Calculate the pH of a 1.19M sodium formate, HCOONa, solution.
Let's call formate ion for-. It will hydrolyze as follows:
.........for- + HOH ==> Hfor + OH^-
I........1.19.............0.....0
C.........-x..............x.....x
E.......1.19-x............x.....x
Kb for for- = (Kw/Ka for formic acid) = (x)(x)/(1.19-x)
Solve for x = OH^- and convert that to pH.
To calculate the pH of a sodium formate solution, we need to consider the dissociation of sodium formate in water.
The chemical equation for the dissociation of sodium formate is as follows:
HCOONa ⇌ HCOO- + Na+
Sodium formate (HCOONa) dissociates into the formate ion (HCOO-) and a sodium ion (Na+).

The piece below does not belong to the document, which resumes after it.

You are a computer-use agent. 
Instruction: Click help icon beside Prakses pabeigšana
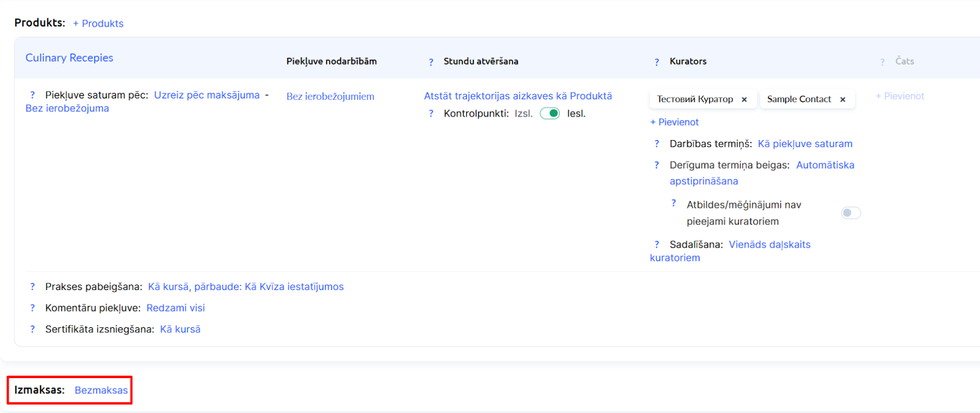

The formate ion acts as a weak base and can hydrolyze with water to form hydroxide ions (OH-) that increase the pH of the solution.
Step 1: Write the equilibrium expression for the hydrolysis of formate ion (HCOO-):
HCOO- + H2O ⇌ HCOOH + OH-
Step 2: Set up the initial and equilibrium concentrations given the concentration of the sodium formate solution. In this case, the concentration of sodium formate (HCOONa) is 1.19 M. Therefore, we start with an initial concentration of 1.19 M for both the formate ion (HCOO-) and the hydroxide ion (OH-).
Step 3: Use the dissociation constant (Kb) for the hydrolysis reaction of the formate ion, which is 0.0000135.
Step 4: Use an ICE (Initial, Change, Equilibrium) table to determine the concentrations at equilibrium.
HCOO- + H2O ⇌ HCOOH + OH-
I 1.19 0 0 0
C -x +x +x +x
E 1.19-x x x x
Step 5: Substitute the equilibrium concentrations into the Kb expression:
Kb = [HCOOH] [OH-] / [HCOO-]
0.0000135 = x * x / (1.19 - x)
Step 6: Solve the equation for x. Since this is a weak base, we can assume that x is much smaller than 1.19, so we can approximate 1.19 - x as 1.19:
0.0000135 = x * x / 1.19
x^2 = 0.0000135 * 1.19
x = √(0.0000135 * 1.19)
x ≈ 0.003049
Step 7: Calculate the concentration of hydroxide ions (OH-) and use it to find the pOH:
[OH-] = x = 0.003049 M
pOH = -log[OH-] = -log(0.003049) ≈ 2.52
Step 8: Calculate the pH of the solution using the equation:
pH = 14 - pOH ≈ 14 - 2.52 ≈ 11.48
Therefore, the pH of a 1.19 M sodium formate solution is approximately 11.48.